Anyway, I needed an alternative to walking a couple of miles each day. This summer's been pretty brutal with heat. Yeah I know...duh, it's summer, it's hot. But ms doesn't enjoy heat and takes it out on it's equally bull headed partner, moi. So I sat down and checked out some "on demand" workouts that our cable company offers.
I no longer like Jillian.
I got to the 3rd exercise and began to ease up, because my legs were cramping? And she got on my case. "You can't rest, this is a 20 minute workout!" So I listened, reluctantly, pushing through the pain. Another exercise down and she comes at me with jumping jacks. With cramping legs? She's nuts. I stopped and decided to sort of jog in place. Again, right on cue, she got on my case. "You have to stay with this, you can't expect your body to change if you rest!" To which I yelled, literally...
"OH COME ON, JILLIAN! My legs are cramping up, give me a BREAK!" I was so frustrated that I was ready to turn off the tv. Oh temper temper. And then she said something about how she cares...about me. Oh I get it. Push me to the breaking point and tell me you love me? Come on, Jillian. I know that game and how it ends. You don't know me.

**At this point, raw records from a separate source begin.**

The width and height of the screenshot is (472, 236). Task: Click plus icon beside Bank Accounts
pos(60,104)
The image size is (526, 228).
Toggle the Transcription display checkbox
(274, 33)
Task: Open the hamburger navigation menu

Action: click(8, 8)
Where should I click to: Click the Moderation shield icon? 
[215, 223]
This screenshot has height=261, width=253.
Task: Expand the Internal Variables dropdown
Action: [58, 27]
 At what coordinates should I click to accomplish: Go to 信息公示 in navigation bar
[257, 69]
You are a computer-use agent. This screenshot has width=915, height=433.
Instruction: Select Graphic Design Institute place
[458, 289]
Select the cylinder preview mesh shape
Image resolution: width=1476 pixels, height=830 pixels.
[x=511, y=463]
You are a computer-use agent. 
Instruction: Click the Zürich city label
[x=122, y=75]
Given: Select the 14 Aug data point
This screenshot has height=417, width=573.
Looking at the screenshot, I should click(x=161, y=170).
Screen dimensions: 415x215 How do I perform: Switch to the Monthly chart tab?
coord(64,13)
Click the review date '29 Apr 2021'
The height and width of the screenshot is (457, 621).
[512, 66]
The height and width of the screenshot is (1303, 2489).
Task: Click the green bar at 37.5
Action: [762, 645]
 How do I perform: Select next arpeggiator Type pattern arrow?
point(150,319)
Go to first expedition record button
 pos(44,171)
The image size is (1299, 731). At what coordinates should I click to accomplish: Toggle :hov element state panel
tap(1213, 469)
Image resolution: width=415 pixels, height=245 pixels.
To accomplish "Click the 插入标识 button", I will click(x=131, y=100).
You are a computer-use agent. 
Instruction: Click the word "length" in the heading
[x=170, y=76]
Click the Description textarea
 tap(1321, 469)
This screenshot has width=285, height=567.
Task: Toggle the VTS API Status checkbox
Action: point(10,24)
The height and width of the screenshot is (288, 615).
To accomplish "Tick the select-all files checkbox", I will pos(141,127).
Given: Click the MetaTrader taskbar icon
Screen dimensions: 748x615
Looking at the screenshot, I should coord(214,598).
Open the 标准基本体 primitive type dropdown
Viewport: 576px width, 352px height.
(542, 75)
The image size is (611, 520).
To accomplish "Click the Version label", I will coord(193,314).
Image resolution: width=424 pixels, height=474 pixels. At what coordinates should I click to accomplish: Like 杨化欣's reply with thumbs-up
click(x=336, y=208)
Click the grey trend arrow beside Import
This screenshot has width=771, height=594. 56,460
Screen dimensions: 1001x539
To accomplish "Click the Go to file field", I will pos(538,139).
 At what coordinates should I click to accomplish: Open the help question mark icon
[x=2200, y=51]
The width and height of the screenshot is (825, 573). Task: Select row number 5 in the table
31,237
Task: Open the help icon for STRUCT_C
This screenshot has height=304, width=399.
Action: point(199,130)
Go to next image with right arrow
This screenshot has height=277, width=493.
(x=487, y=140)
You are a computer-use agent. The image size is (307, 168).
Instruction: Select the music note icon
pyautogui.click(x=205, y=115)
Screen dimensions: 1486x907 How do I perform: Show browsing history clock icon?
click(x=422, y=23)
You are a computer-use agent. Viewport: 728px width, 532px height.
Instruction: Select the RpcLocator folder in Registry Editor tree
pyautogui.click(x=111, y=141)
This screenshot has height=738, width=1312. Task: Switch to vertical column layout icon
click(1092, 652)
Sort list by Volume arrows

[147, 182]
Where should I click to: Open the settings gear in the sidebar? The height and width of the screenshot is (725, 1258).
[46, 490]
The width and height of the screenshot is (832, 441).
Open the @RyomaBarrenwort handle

Guess what? I acknowledge your multi-level black belt and fitness guru-ism. But this is me. With the remote. Who's in charge now? :::click:::
See you tomorrow? Well...alright.
Jillian says if I do this workout for 30 days, I'll notice "a change". She never said what the change would be, but I'm up for an adventure. I have a 20yr reunion coming up in October. I will rest in the fact that my former classmates will approach me that night to say, "I don't know what it is about you, Tina? I can't help but notice...a change!"